[Dataset excerpt]
──────────────────────────────
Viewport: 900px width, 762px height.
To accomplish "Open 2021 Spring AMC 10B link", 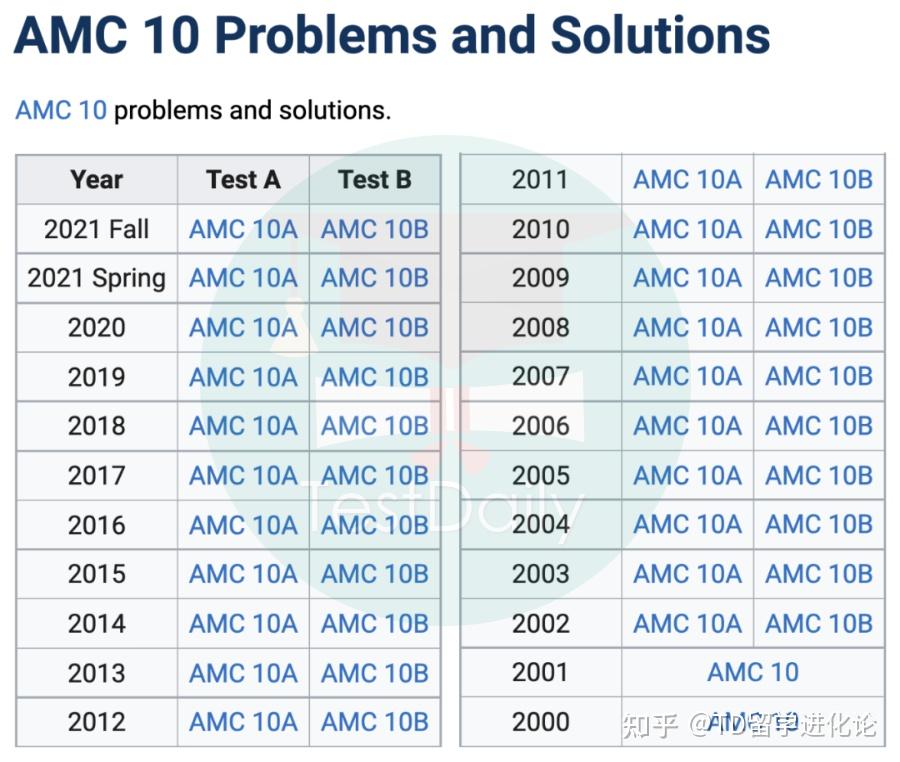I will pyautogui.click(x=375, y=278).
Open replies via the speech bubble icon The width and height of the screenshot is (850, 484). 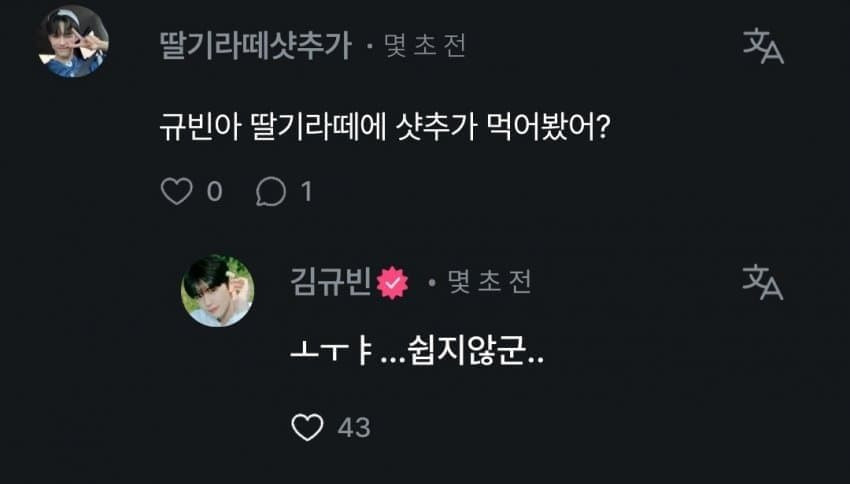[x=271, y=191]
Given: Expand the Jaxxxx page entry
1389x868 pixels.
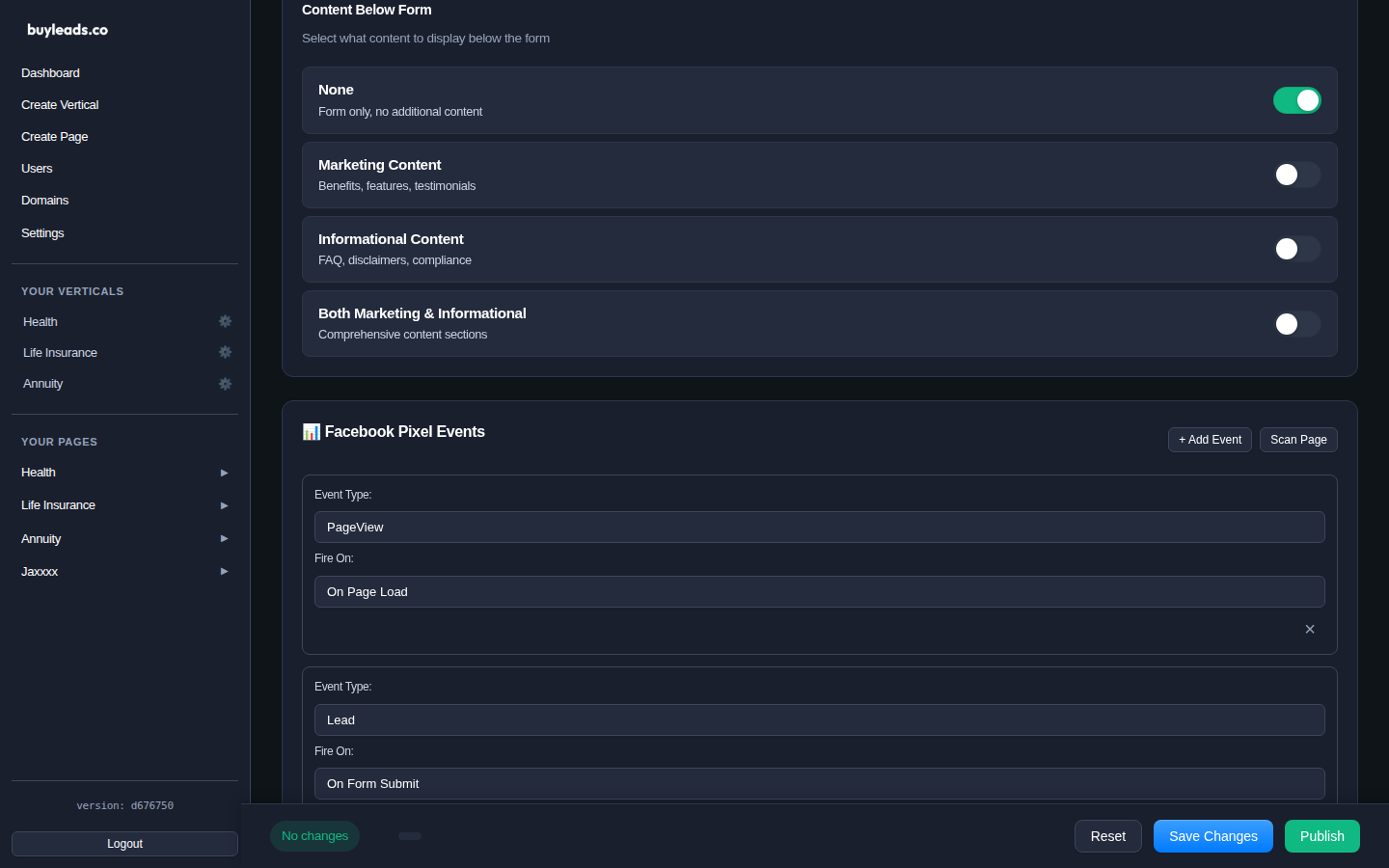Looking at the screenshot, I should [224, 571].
──────────────────────────────
Reproduce verbatim the items from the line containing "Given: Expand the Jaxxxx page entry" through the last line of the items, both ends included, and leave the pictures out.

Given: Expand the Jaxxxx page entry
1389x868 pixels.
Looking at the screenshot, I should [224, 571].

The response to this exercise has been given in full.